Upaya paksa penahanan ini dilakukan setelah Ben dan Ary diperiksa sebagai tersangka kasus dugaan pemotongan anggaran yang seolah-olah dianggap utang dan suap.
“Untuk kepentingan penyidikan maka kami melakukan penahanan selama 20 hari terhitung sejak hari ini 28 Maret 2023 sampai dengan 16 April 2023 di Rutan KPK pada Gedung Merah Putih,” ujar Wakil Ketua KPK Johanis Tanak dalam konferensi pers di Gedung Merah Putih KPK, Jalan Kuningan Persada, Jakarta Selatan, Selasa (28/3) silam.
Ben Brahim selaku Bupati Kapuas diduga menerima fasilitas dan uang, dari Satuan Kerja Perangkat Daerah (SKPD) yang ada di Pemerintah Kabupaten Kapuas termasuk dari pihak swasta. Sedangkan istrinya Ary yang merupakan Anggota Komisi III DPR RI, diduga aktif ikut campur dalam proses pemerintahan. Ary Egahni diduga turut memerintahkan beberapa Kepala SKPD untuk memenuhi kebutuhan pribadinya dalam bentuk pemberian sejumlah uang dan barang mewah. “Fasilitas dan uang digunakan untuk operasional pemilihan calon Bupati Kapuas dan Gubernur Kalteng termasuk pemilihan anggota legislatif yang diikuti istrinya tahun 2019,” ucap Johanis.

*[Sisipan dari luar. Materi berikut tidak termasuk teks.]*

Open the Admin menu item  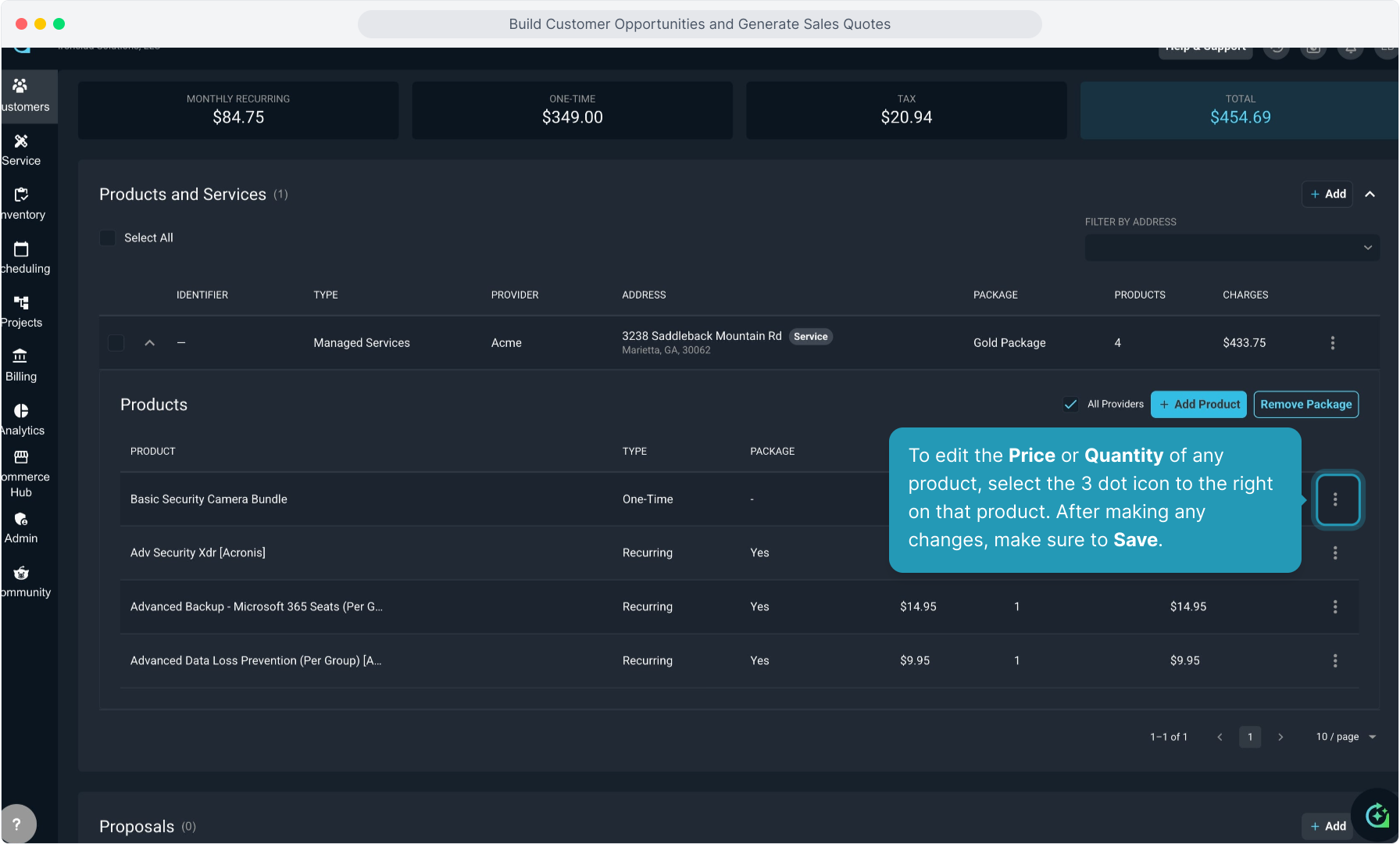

Johanis menyebut, Ben beserta istri diduga menerima suap dari pihak swasta sebesar Rp 8,7 miliar terkait izin lokasi perkebunan. KPK akan terus mendalami dalam proses penyidikan. “Jumlah uang suap ini sekitar Rp 8,7 miliar yang antara lain digunakan untuk membayar dua lembaga survei nasional,” urai Johanis. Ben dan Ary disangkakan melanggar Pasal 12 huruf f dan Pasal 11 Undang-undang Pemberantasan Tindak Pidana Korupsi (UU Tipikor) juncto Pasal 55 Ayat (1) ke-1 KUHP.